[Stored data]
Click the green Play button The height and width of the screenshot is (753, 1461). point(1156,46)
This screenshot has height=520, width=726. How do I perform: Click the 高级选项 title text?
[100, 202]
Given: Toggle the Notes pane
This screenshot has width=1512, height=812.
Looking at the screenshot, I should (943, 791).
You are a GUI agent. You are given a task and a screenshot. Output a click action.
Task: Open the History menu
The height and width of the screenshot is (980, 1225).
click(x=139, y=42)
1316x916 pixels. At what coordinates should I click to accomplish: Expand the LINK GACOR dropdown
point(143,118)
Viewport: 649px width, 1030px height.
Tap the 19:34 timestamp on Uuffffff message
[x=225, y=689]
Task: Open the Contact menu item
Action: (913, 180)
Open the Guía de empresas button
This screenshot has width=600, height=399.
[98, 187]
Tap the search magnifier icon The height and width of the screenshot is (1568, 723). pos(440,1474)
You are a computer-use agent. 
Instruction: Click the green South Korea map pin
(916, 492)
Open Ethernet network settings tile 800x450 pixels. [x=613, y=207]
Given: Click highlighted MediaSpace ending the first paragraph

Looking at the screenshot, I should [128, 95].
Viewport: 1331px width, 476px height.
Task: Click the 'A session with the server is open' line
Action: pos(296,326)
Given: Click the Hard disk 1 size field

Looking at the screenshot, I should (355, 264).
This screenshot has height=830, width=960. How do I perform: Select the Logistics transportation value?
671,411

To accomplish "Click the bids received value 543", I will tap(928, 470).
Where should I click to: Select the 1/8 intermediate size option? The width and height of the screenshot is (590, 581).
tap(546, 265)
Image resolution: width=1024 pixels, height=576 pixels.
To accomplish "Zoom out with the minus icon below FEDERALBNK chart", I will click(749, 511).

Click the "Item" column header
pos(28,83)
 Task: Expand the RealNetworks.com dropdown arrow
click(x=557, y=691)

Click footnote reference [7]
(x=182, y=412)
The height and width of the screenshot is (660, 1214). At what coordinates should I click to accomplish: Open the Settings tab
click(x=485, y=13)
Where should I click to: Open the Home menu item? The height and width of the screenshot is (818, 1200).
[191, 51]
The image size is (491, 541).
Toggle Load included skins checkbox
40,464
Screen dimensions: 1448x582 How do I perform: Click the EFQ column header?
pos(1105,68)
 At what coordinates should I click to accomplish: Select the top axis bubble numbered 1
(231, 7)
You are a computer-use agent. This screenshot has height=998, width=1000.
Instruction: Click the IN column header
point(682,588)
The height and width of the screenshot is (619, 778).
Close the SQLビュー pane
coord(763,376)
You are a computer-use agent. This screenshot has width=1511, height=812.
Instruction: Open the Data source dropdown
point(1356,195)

**Required action:**
All the records above need to be set down again exactly as they were given.

**Solution for this exercise:**
Click the green Play button The height and width of the screenshot is (753, 1461). point(1156,46)
This screenshot has height=520, width=726. How do I perform: Click the 高级选项 title text?
[100, 202]
Given: Toggle the Notes pane
This screenshot has width=1512, height=812.
Looking at the screenshot, I should (943, 791).
You are a GUI agent. You are given a task and a screenshot. Output a click action.
Task: Open the History menu
The height and width of the screenshot is (980, 1225).
click(x=139, y=42)
1316x916 pixels. At what coordinates should I click to accomplish: Expand the LINK GACOR dropdown
point(143,118)
Viewport: 649px width, 1030px height.
Tap the 19:34 timestamp on Uuffffff message
[x=225, y=689]
Task: Open the Contact menu item
Action: (913, 180)
Open the Guía de empresas button
This screenshot has width=600, height=399.
[98, 187]
Tap the search magnifier icon The height and width of the screenshot is (1568, 723). pos(440,1474)
You are a computer-use agent. 
Instruction: Click the green South Korea map pin
(916, 492)
Open Ethernet network settings tile 800x450 pixels. [x=613, y=207]
Given: Click highlighted MediaSpace ending the first paragraph

Looking at the screenshot, I should [128, 95].
Viewport: 1331px width, 476px height.
Task: Click the 'A session with the server is open' line
Action: pos(296,326)
Given: Click the Hard disk 1 size field

Looking at the screenshot, I should (355, 264).
This screenshot has height=830, width=960. How do I perform: Select the Logistics transportation value?
671,411

To accomplish "Click the bids received value 543", I will tap(928, 470).
Where should I click to: Select the 1/8 intermediate size option? The width and height of the screenshot is (590, 581).
tap(546, 265)
Image resolution: width=1024 pixels, height=576 pixels.
To accomplish "Zoom out with the minus icon below FEDERALBNK chart", I will click(749, 511).

Click the "Item" column header
pos(28,83)
 Task: Expand the RealNetworks.com dropdown arrow
click(x=557, y=691)

Click footnote reference [7]
(x=182, y=412)
The height and width of the screenshot is (660, 1214). At what coordinates should I click to accomplish: Open the Settings tab
click(x=485, y=13)
Where should I click to: Open the Home menu item? The height and width of the screenshot is (818, 1200).
[191, 51]
The image size is (491, 541).
Toggle Load included skins checkbox
40,464
Screen dimensions: 1448x582 How do I perform: Click the EFQ column header?
pos(1105,68)
 At what coordinates should I click to accomplish: Select the top axis bubble numbered 1
(231, 7)
You are a computer-use agent. This screenshot has height=998, width=1000.
Instruction: Click the IN column header
point(682,588)
The height and width of the screenshot is (619, 778).
Close the SQLビュー pane
coord(763,376)
You are a computer-use agent. This screenshot has width=1511, height=812.
Instruction: Open the Data source dropdown
point(1356,195)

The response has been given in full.